> **Requirement**: For the records below, report how many lines include "computer", with no accompanying text.

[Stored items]
* * * * * * * * *

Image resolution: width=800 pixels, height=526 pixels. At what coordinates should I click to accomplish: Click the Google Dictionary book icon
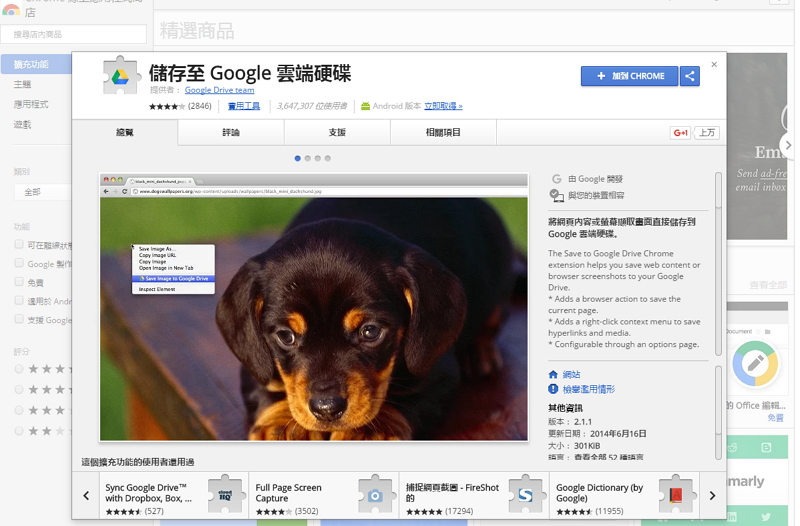click(x=675, y=494)
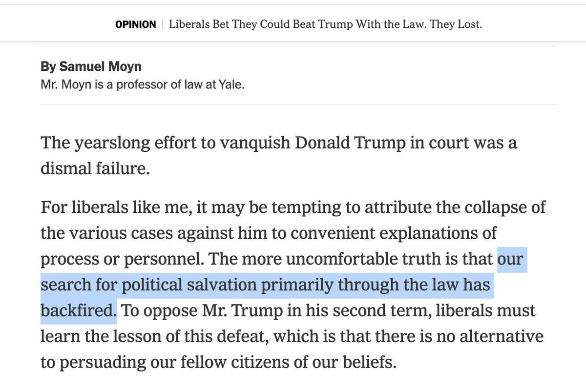This screenshot has height=392, width=586.
Task: Click highlighted words 'our' after 'truth is that'
Action: (509, 259)
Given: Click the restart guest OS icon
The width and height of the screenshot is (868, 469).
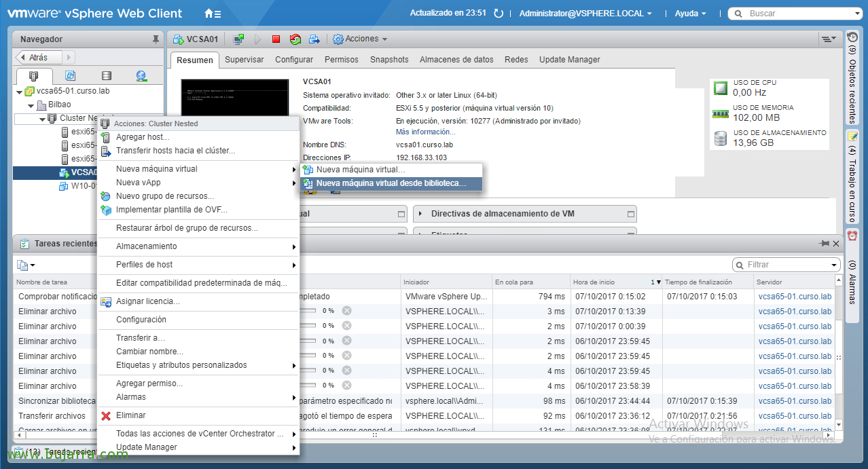Looking at the screenshot, I should 295,39.
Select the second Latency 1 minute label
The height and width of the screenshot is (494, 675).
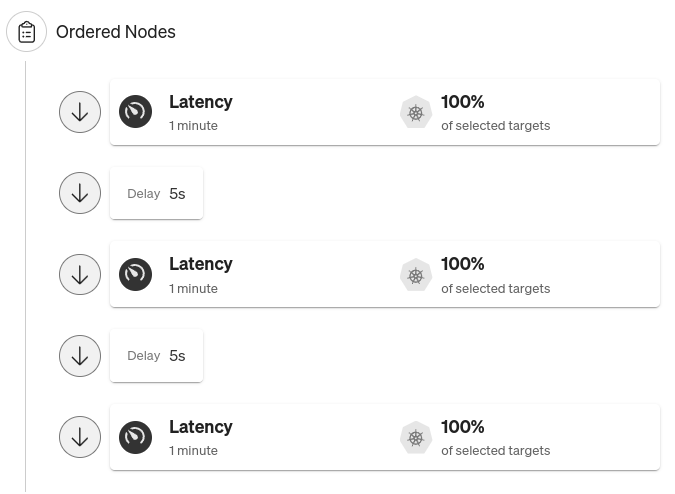coord(193,288)
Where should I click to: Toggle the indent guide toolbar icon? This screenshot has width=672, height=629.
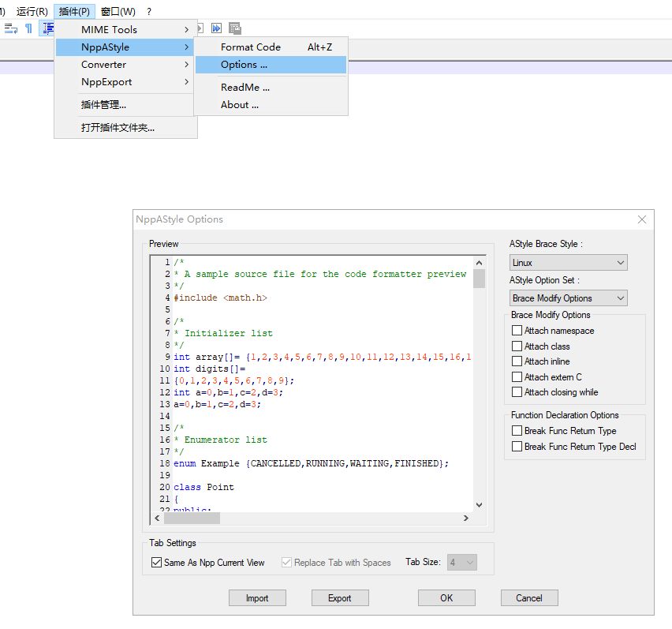coord(47,28)
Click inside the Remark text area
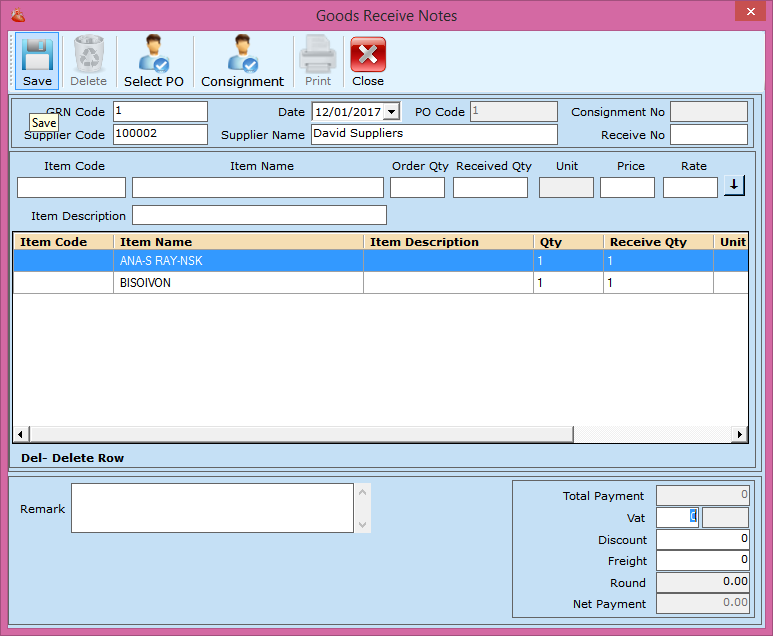This screenshot has height=636, width=773. coord(212,508)
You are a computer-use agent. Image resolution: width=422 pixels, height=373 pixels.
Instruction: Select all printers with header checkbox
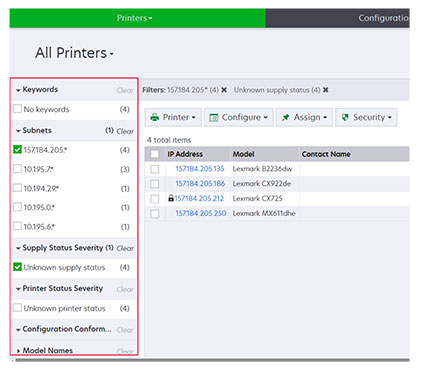pyautogui.click(x=155, y=154)
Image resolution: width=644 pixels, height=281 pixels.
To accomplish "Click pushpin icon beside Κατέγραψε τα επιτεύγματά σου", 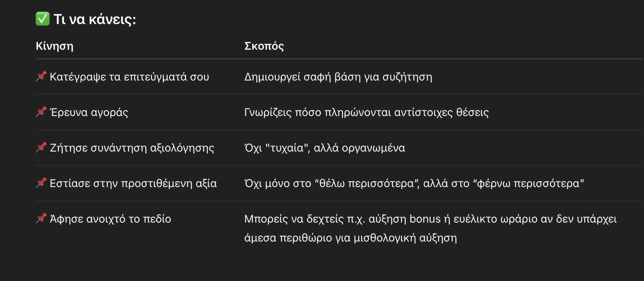I will click(41, 76).
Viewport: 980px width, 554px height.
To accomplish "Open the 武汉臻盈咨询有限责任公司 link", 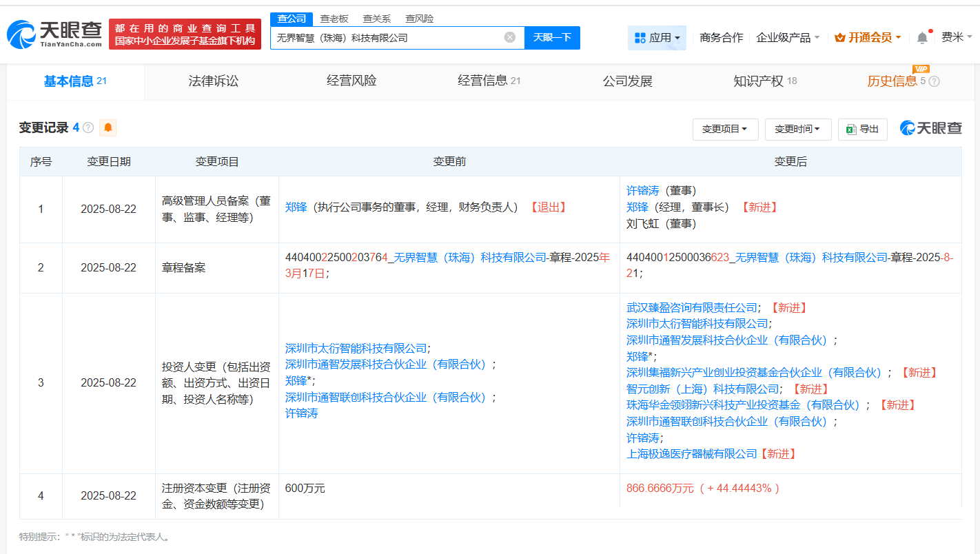I will (x=692, y=307).
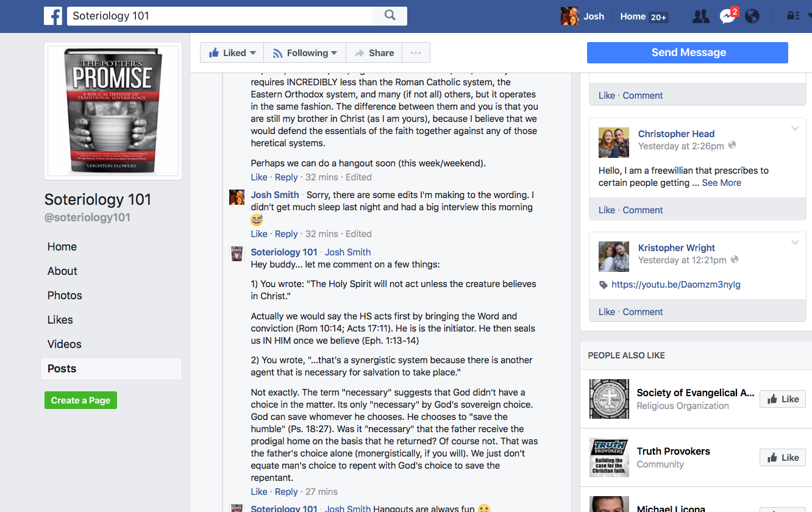
Task: Open the Following dropdown
Action: [x=305, y=53]
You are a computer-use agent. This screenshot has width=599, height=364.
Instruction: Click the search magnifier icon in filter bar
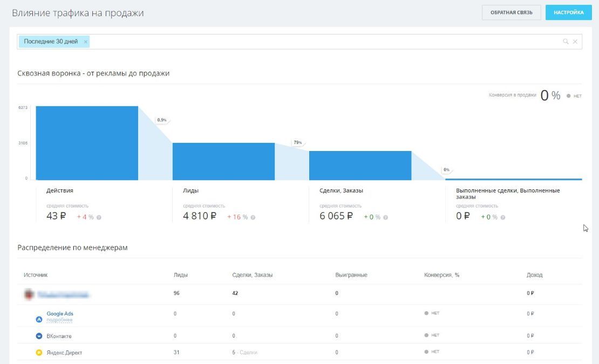tap(566, 42)
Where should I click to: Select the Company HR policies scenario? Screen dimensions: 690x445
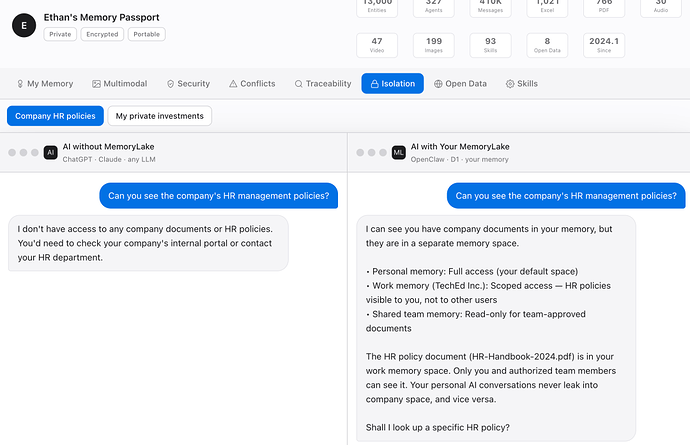click(x=55, y=116)
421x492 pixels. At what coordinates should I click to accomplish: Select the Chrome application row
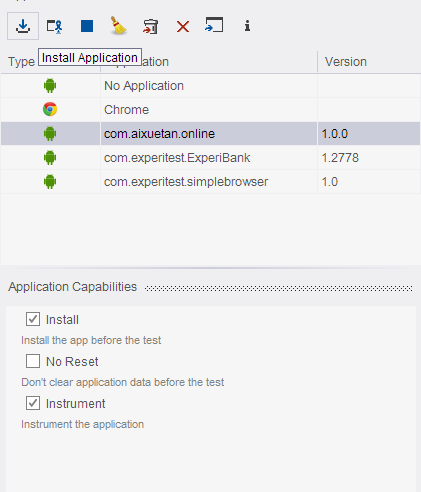tap(210, 110)
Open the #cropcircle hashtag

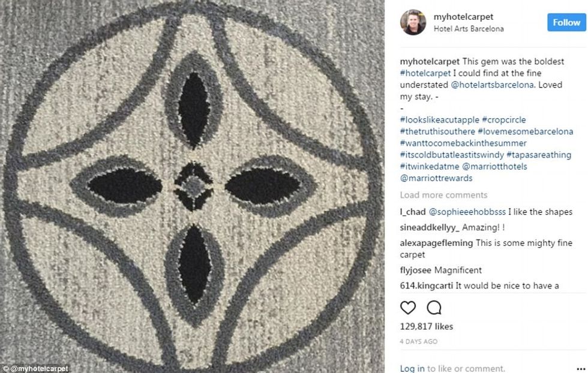[503, 120]
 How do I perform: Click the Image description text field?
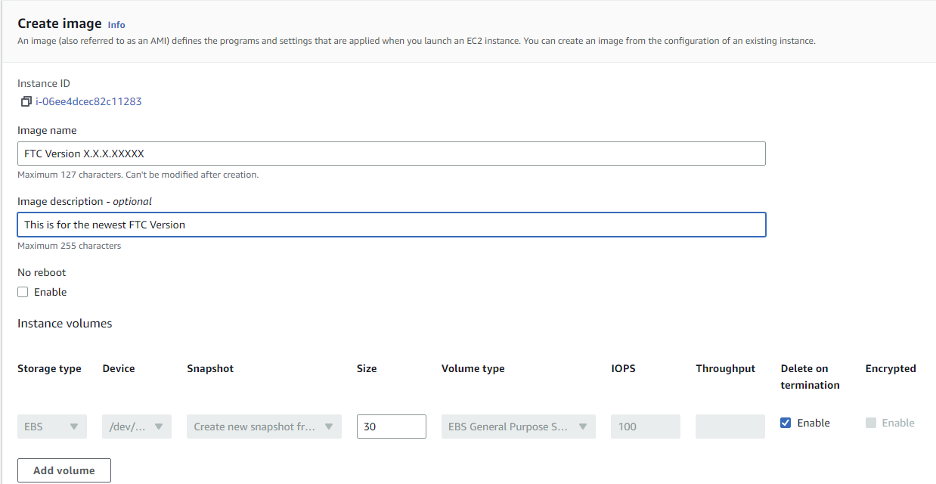pos(391,224)
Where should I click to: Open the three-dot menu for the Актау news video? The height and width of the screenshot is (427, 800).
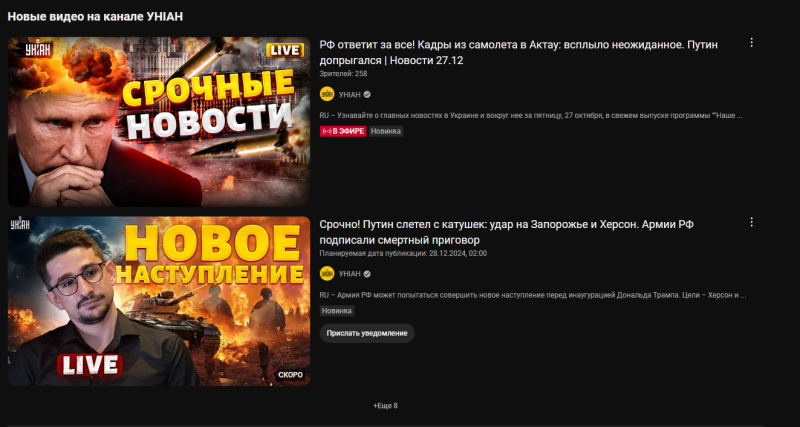point(751,43)
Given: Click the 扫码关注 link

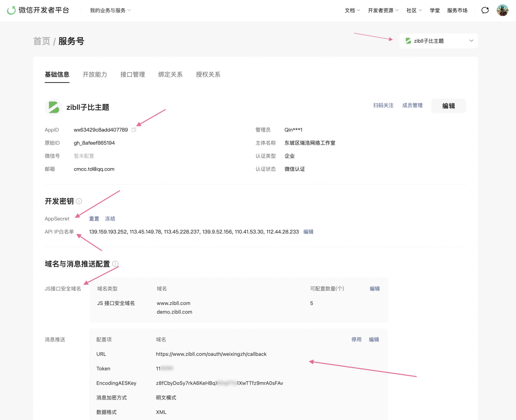Looking at the screenshot, I should [383, 105].
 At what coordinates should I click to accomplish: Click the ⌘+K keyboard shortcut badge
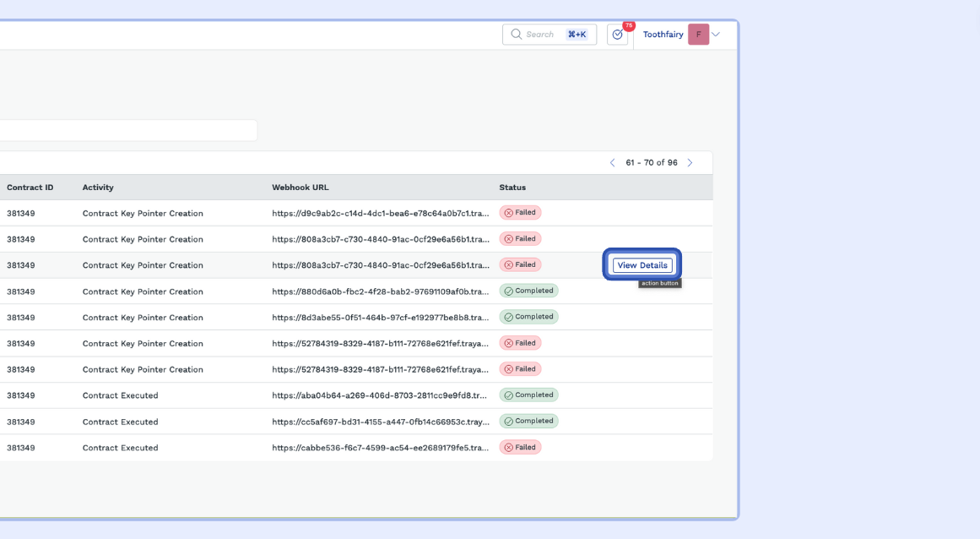click(577, 35)

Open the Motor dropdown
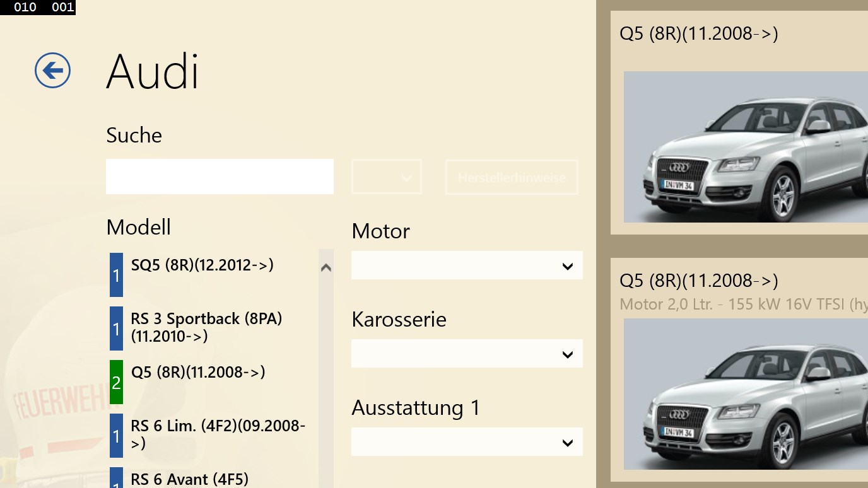click(x=467, y=266)
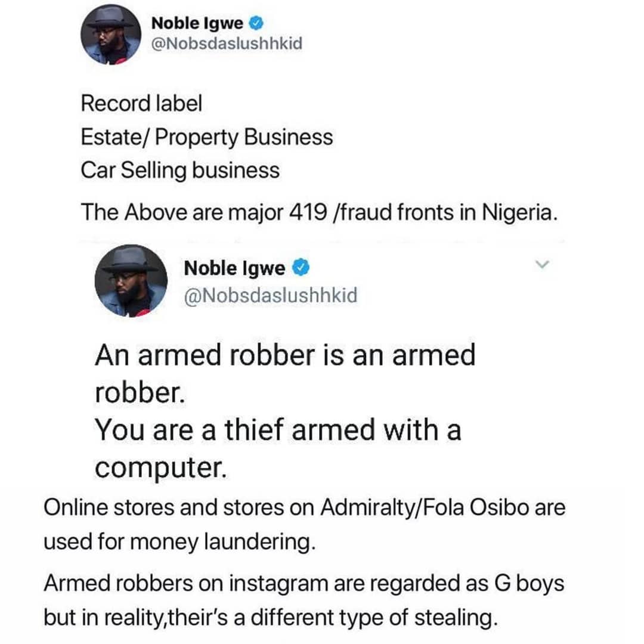644x644 pixels.
Task: Open Noble Igwe name beside the chevron arrow
Action: (234, 268)
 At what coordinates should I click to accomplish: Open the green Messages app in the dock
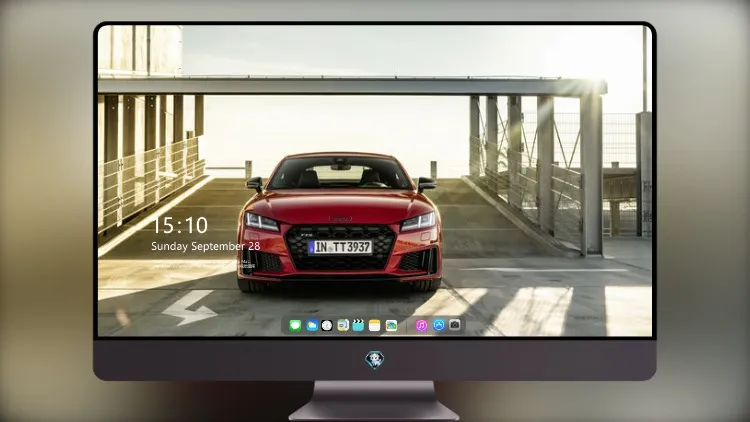[295, 326]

* * * * * * * * *

> **Result for this task**: 2